W planach mieliśmy przykręcenie przygotowanych wcześniej płyt OSB do podłogi, ale oczywiście nie skończyło się tylko na tym. Położyliśmy od razu następne rury do ogrzewania – tym razem do kaloryfera w kuchni po oknem. Przy okazji okazało się, że chyba trochę przesadziliśmy z zapasem na końcach rur – tego co mamy nie wystarczy na położenie rur do sypialni – będziemy musieli dokupić, ale to nie szkodzi – wykorzystamy te zapasy które mamy do instalacji wody bieżącej. Przygotowaliśmy, też przepusty do położenia rur do sypialni. Tak, że następnego dnia roboczego będziemy już mieli łatwiej. Skończyły nam się też taśmy izolacyjne, którymi oznaczamy rury i otuliny. Znowu czas na zakupy.

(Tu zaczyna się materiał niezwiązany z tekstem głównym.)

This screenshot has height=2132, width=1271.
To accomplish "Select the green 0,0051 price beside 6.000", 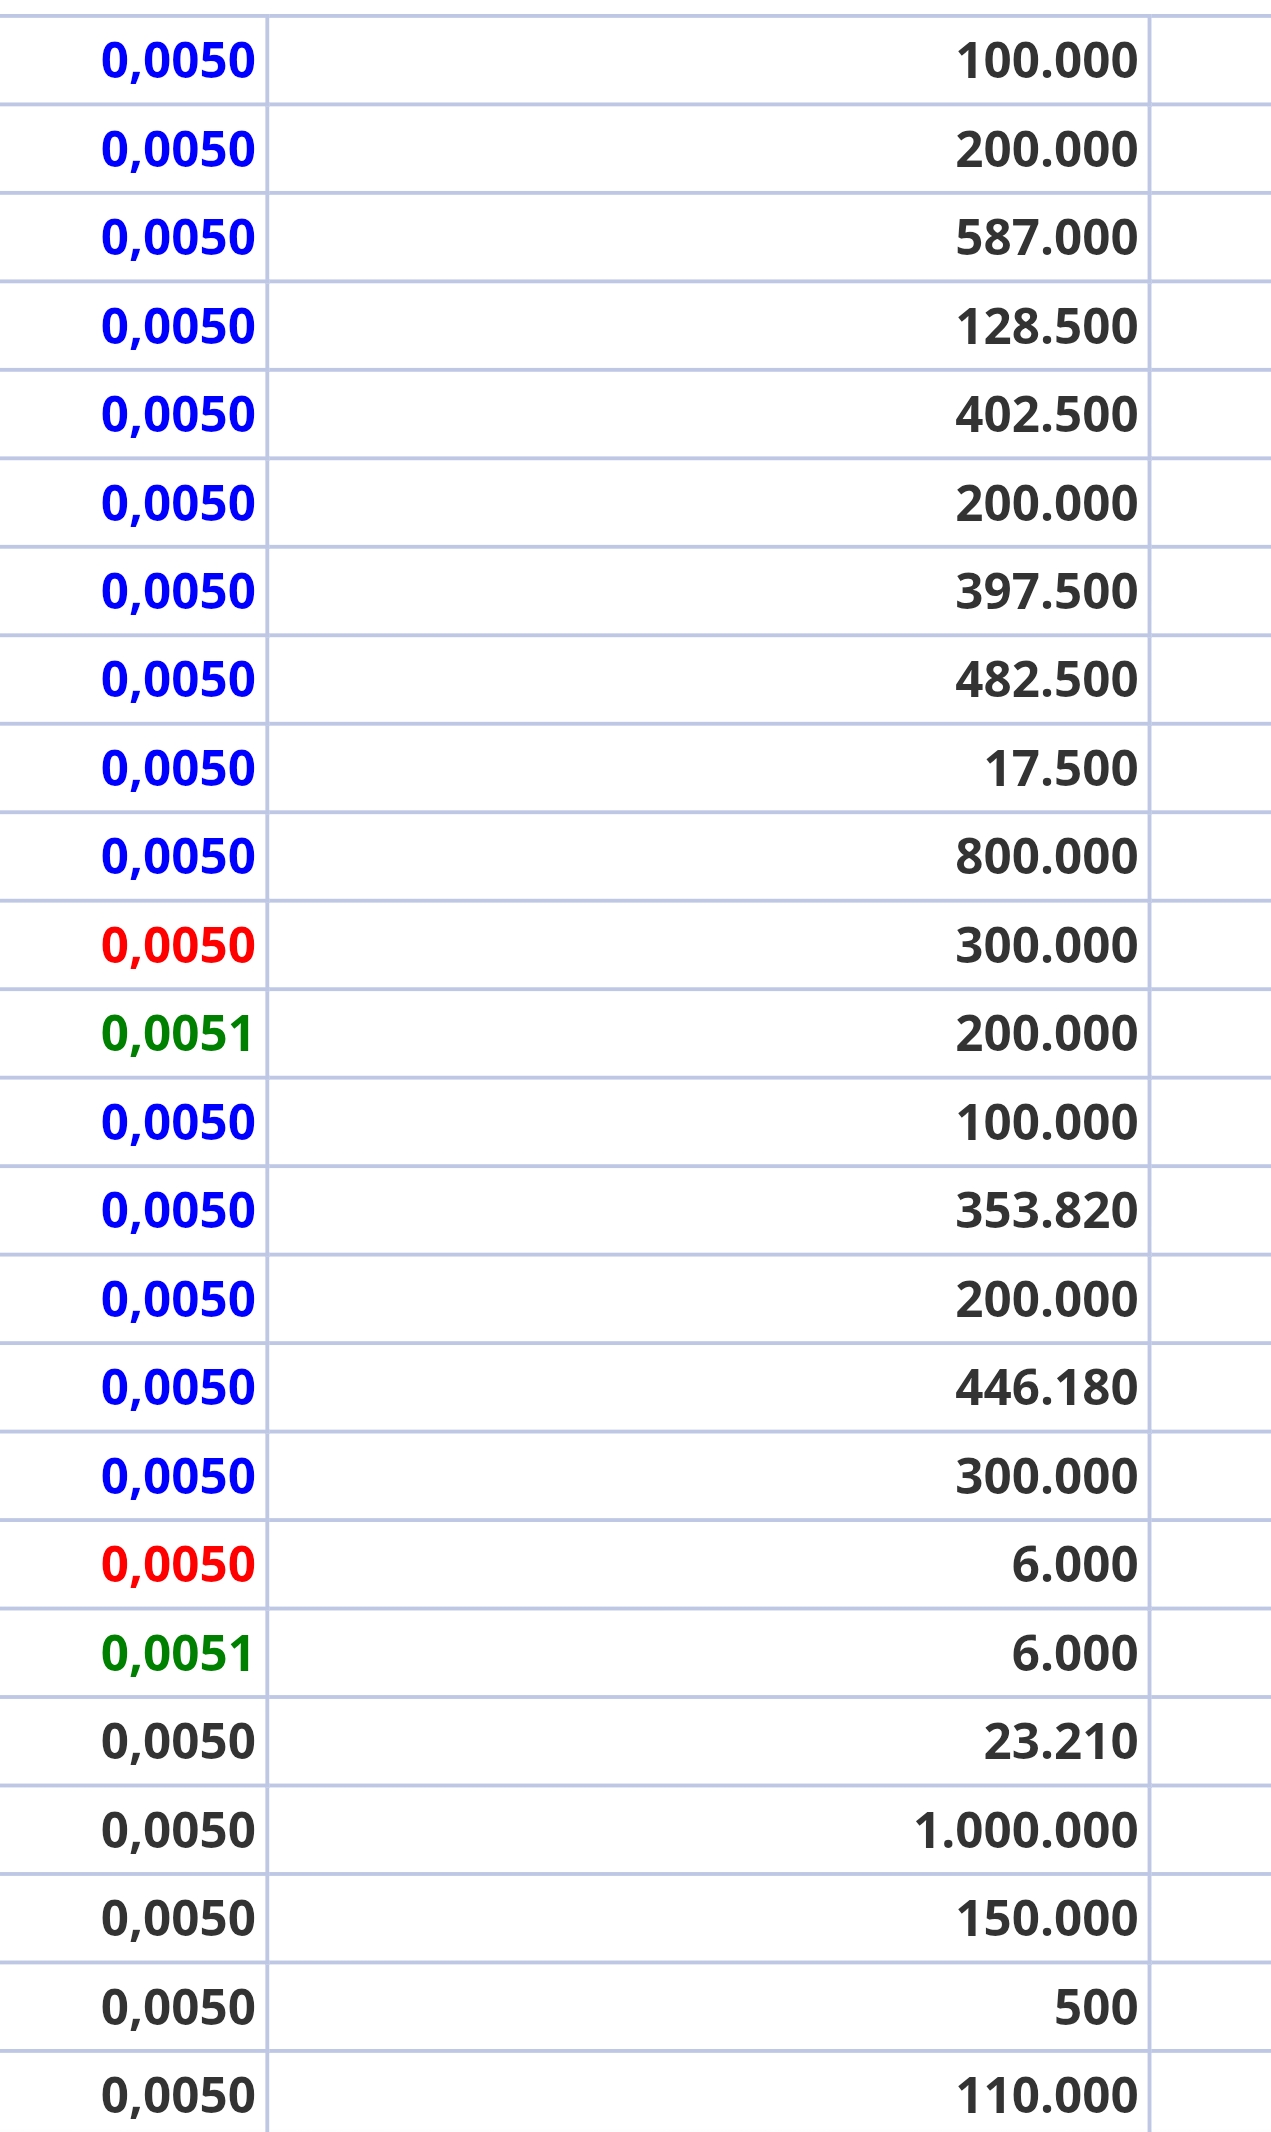I will [177, 1653].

Agata zaczęła też kłaśc wełnę mineralną pod płyty. Mnie swędziało na sam widok, a ona mówiła, że czuje jak ją kłuje przez gumowe rękawice. Noże którymi tnie tępią się prawie od razu – tak że chyba kupimy ostrzałkę i będziemy ostrzyć nożyki jednorazowe.
Pracowało nam się super. Padał letni deszcz. Przez otwarte okna wpadało rześkie powietrze. Atmosfera typowego, sielskiego, czerwcowego wieczora. Siedzielibyśmy dłużej, ale robiło się już późno i sąsiedzi nie byliby zbyt szczęśliwi gdybyśmy im pukali młotkami do samej 22.
Jutro rano przyjadą mierzyć okna. Będziemy od rana.